As you are aware, the Board of Directors of YETI Holdings, Inc. (the “Company”) has approved the payment of a dividend to the shareholders of the Company on May 17, 2016. Following the payment of the cash dividend by the Company to the shareholders of the Company and the receipt by Cortec Group Fund V, L.P. (together with its affiliates, the “Cortec Group”) of a satisfactory return to its original investment, the Buyer agrees to pay to the Seller within five business days from the date of payment of such cash dividend to the Cortec Group an amount equal to $10,000,000.00, less the sum of the amounts payable below:
1. $500,000.00 payable to Harris Williams & Co. pursuant to the HW Engagement Letter to the bank account that Harris Williams & Co. will provide to us;
2. $290,250.00 payable to Andrew S. Hollon, following the withholding of $209,750.00 in employment and withholding taxes through the Buyer’s payroll; and
3. $290,250.00 payable to John David Bullock, Jr., following the withholding of $209,750.00 in employment and withholding taxes through the Buyer’s payroll.

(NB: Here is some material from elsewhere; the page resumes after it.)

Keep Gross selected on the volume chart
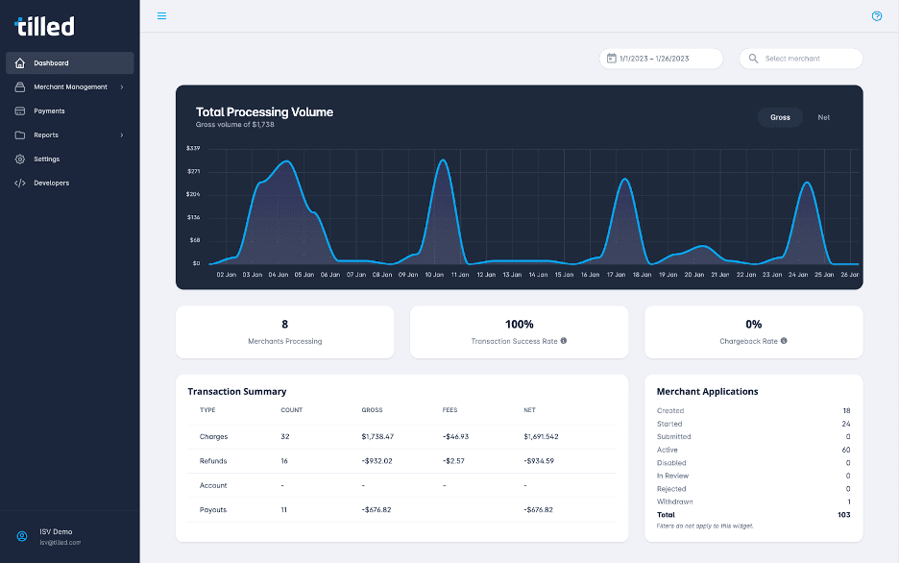 click(x=780, y=117)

Subject only to payment of the amounts set forth above, if you accept the amount set forth above by counter-signing this letter on the following page, you, on your own behalf, and on behalf of your heirs, beneficiaries, executors, legal and personal representatives, successors, assigns, officers, directors, employees, equityholders and affiliates (collectively, the “Releasor Parties”), hereby fully release, remise, acquit and discharge forever, irrevocably and unconditionally, each of the Buyer, the Cortec Group, the Company and each of their respective parents, subsidiaries, divisions, trustees, administrators, affiliates, predecessors, successors and assigns, and their present and former directors, officers, shareholders, managers, partners members, employees, agents, attorneys, representatives, successors, beneficiaries, heirs and assigns (collectively, the “Releasees”) from, against and with respect to any and all actions, accounts, agreements, causes of action, complaints, charges, claims, covenants, contracts, costs, damages, demands, debts, defenses, duties, expenses, executions, fees, injuries, interest, judgments, liabilities, losses, obligations, penalties, promises, reimbursements, remedies, suits, sums of money, and torts of any kind and nature whatsoever, whether in law, equity or otherwise, direct or indirect, fixed or contingent, foreseeable or unforeseeable, liquidated or unliquidated, known or unknown, matured or unmatured, absolute or contingent, determined or determinable, which you, any of the Releasor Parties, your and their respective successors, Affiliates and assigns, or anyone claiming through or under you or any of the Releasor Parties, ever had or now has, or may hereafter have or acquire, against the Releasees for or by reason of any matter, cause or thing whatsoever arising out of, or relating to, any and all earnout amounts and/or bonus payments payable pursuant to the Purchase Agreement (collectively, the “Released Matters”).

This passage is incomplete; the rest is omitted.